**What the task asks**:
Copy out every line of the material below word for word, leaving out the pictures.

Word and element pointing entries
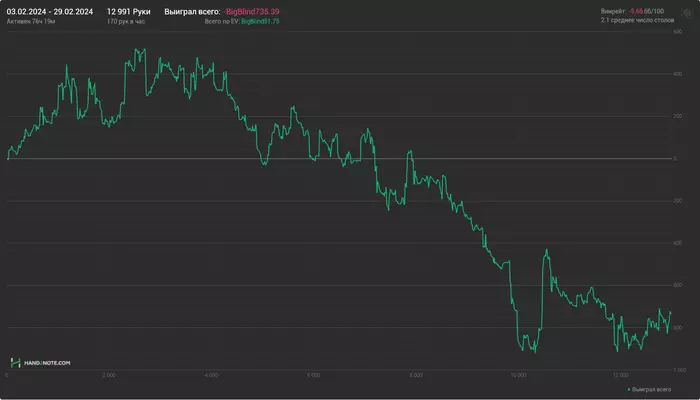This screenshot has height=400, width=700.
Task: Click the '12 991 Руки' hands counter
Action: (x=129, y=11)
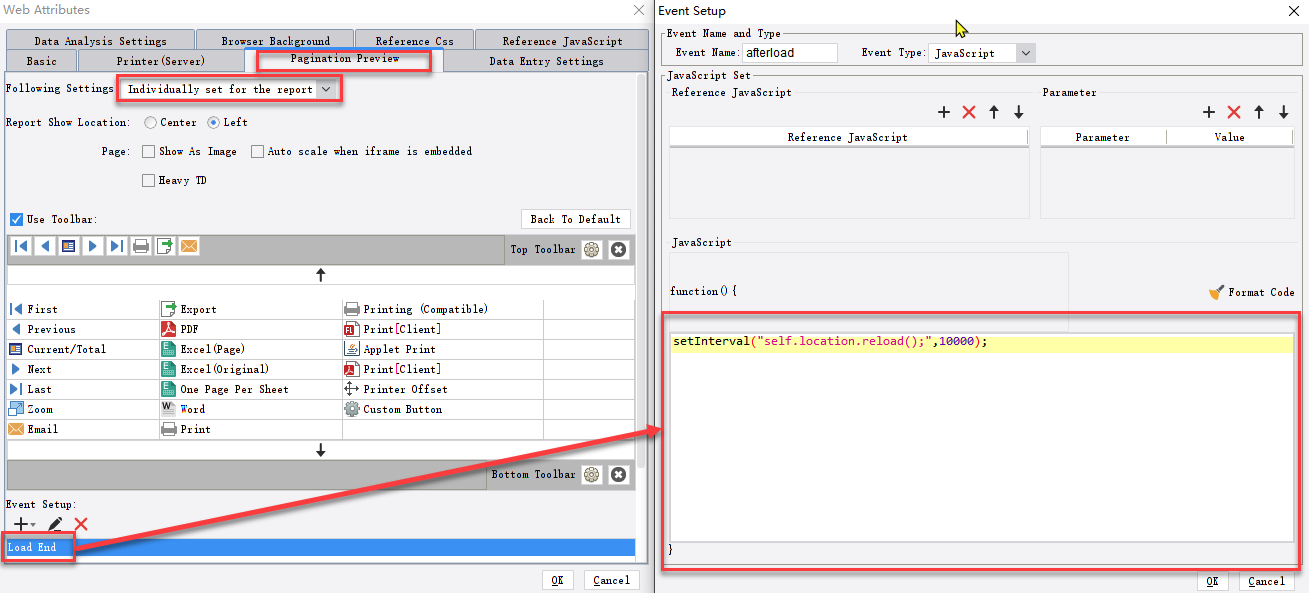
Task: Click the Top Toolbar settings gear icon
Action: click(592, 250)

**Solution to the exercise**:
This screenshot has height=400, width=700.
Task: Click the '12 991 Руки' hands counter
Action: (x=129, y=11)
Task: Click the Top Toolbar settings gear icon
Action: click(592, 250)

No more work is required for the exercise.